Open Problems in Analysis of Boolean Functions

A list of open problems in the field of analysis of boolean functions, compiled February 2012 for the Simons Symposium.

💡 Research Summary

The paper “Open Problems in Analysis of Boolean Functions” is a curated list of the most compelling unanswered questions in the field of Boolean function analysis as of February 2012, prepared for the Simons Symposium. It is organized into thematic sections that reflect the major sub‑areas of the discipline: Fourier analysis, influence and sensitivity, noise stability, sharp thresholds, computational complexity, and learning theory.

The first section focuses on the Fourier spectrum of Boolean functions. Central to this part is the Kahn‑Kalai‑Linial (KKL) theorem and its conjectured refinements. While KKL guarantees that every variable’s influence is bounded below by a universal constant times the total influence divided by the logarithm of the number of variables, the exact constants, the behavior for non‑monotone functions, and extensions to higher‑order influences remain open. Related open problems include the Bourgain sharp‑threshold conjecture, which seeks quantitative bounds linking the size of the Fourier tail to the presence of a sharp threshold, and Friedgut’s junta theorem, whose optimal parameters are still unknown.

The second section deals with noise sensitivity and stability. The Benjamini‑Kalai‑Schramm (BKS) conjecture predicts that any Boolean function with low total influence must be noise sensitive, a statement proved only for specific families such as percolation crossing events. The “Majority is Stablest” theorem, proved in Gaussian space, raises the question of whether analogous optimal stability results hold for broader classes of discrete functions, especially under biased measures.
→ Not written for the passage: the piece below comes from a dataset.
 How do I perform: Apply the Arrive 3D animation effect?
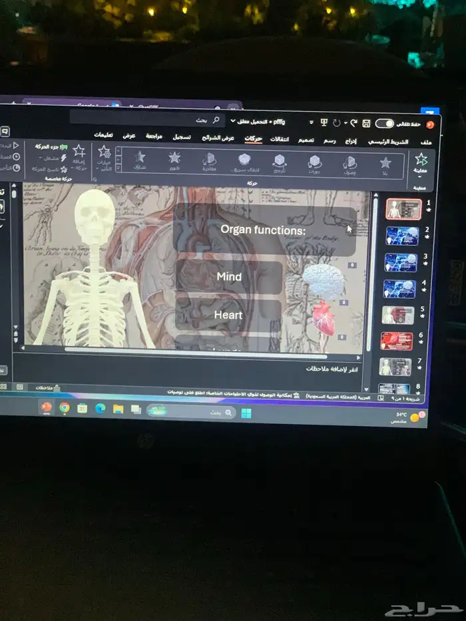click(x=350, y=163)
The paper also lists conjectures concerning the exact noise‑stability constants for half‑spaces, the relationship between noise sensitivity and critical exponents in statistical physics models, and the possibility of a universal “noise‑sensitivity exponent” governing all monotone functions.

The third section examines the interplay between Fourier degree, sparsity, and computational models. Mansour’s conjecture asserts that any AC⁰ circuit of size s has a Fourier spectrum that can be approximated by a polynomial with at most s^{O(1)} non‑zero coefficients. While upper bounds on the degree are known, the conjectured sparsity bound remains elusive. Another prominent problem is the “Fourier degree vs. decision‑tree depth” question, which asks whether a Boolean function with low Fourier degree must also admit a shallow decision tree, a relationship that would have profound implications for learning algorithms.

The fourth section is devoted to sharp thresholds and phase transitions. Friedgut’s theorem on sharp thresholds for monotone properties provides a qualitative statement, but determining the precise quantitative thresholds (the “critical window”) for various graph properties is still an open challenge. The Keller‑Mossel conjecture proposes a structural characterization of functions that exhibit a sharp threshold, suggesting that such functions must be close to a junta or a low‑degree polynomial. The paper also highlights open problems concerning the universality of threshold phenomena across different product spaces and the role of hypercontractivity in sharpening existing bounds.

The final section connects the theoretical questions to algorithmic applications, especially learning theory. The “learning juntas” problem asks whether there exists a polynomial‑time algorithm that, given random examples of an unknown k‑junta, can identify the relevant variables and reconstruct the function with high probability. While sub‑exponential algorithms are known, a truly polynomial solution is missing. Related to this are conjectures about noise‑sensitivity based learning: can one exploit a function’s noise stability to design more efficient learning algorithms under adversarial or random noise? The paper also mentions open problems in property testing (e.g., testing whether a function is a low‑degree polynomial) and compressed sensing for Boolean functions, where one seeks to recover a sparse Fourier representation from a limited number of queries.

For each problem, the authors provide a brief status report, the most promising techniques attempted so far (e.g., hypercontractivity, invariance principles, Gaussian isoperimetry, combinatorial regularity lemmas), and a rough assessment of difficulty. They rank the problems according to perceived tractability within the next decade, distinguishing those that may yield to refined analytic tools from those that likely require new conceptual breakthroughs. The paper concludes by emphasizing the deep interconnections among the listed problems: progress on any one of them often translates into advances in several others, underscoring the field’s rich, interdisciplinary nature.